Transformers : La Revanche m’a posé exactement les mêmes problèmes que le premier, voire davantage. J’ai eu beaucoup de mal à me mettre dans le film, et très vite, une impression de répétition s’installe. Le scénario reprend quasiment la même structure que le premier opus, à quelques détails près, sans véritable évolution ni surprise.
Le récit donne l’impression de tourner en rond, sans réel enjeu nouveau. Pire encore, j’ai trouvé qu’il y avait paradoxalement moins d’action marquante que dans le premier film, ce qui est pourtant censé être l’un des arguments principaux de la saga. Les scènes s’enchaînent sans tension ni impact émotionnel.

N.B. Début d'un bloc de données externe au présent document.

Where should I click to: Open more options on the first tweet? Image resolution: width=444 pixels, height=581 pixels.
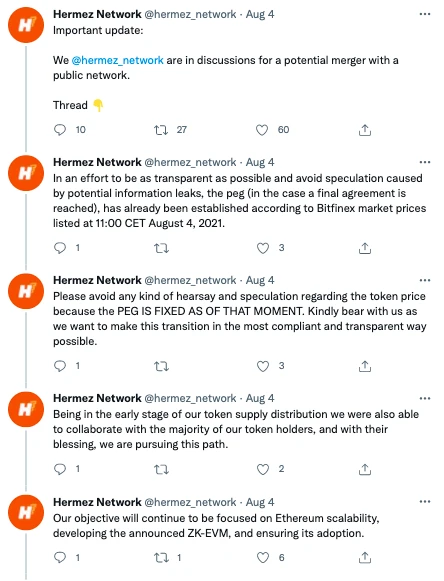425,14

Le personnage féminin principal est une nouvelle fois très mal exploité. Malgré sa présence constante à l’écran, il n’a aucun réel impact sur le déroulement de l’histoire et sert davantage d’élément visuel que de moteur narratif. C’est regrettable, car le film aurait pu profiter de ce rôle pour apporter plus de profondeur et d’équilibre au récit, au lieu de cantonner le personnage à une fonction purement superficielle.
Le seul élément que j’ai plutôt apprécié est le petit robot, qui apporte un peu d’humour et de légèreté. Ses scènes sont amusantes et permettent de souffler légèrement dans un film qui se prend pourtant très au sérieux.
En revanche, l’ajout de pouvoirs à Sam Witwicky m’a semblé totalement excessif. Cette idée donne encore plus l’impression d’un scénario borderline, qui empile les concepts sans jamais vraiment les justifier. Plutôt que d’approfondir l’univers des Transformers, le film préfère compliquer inutilement l’intrigue.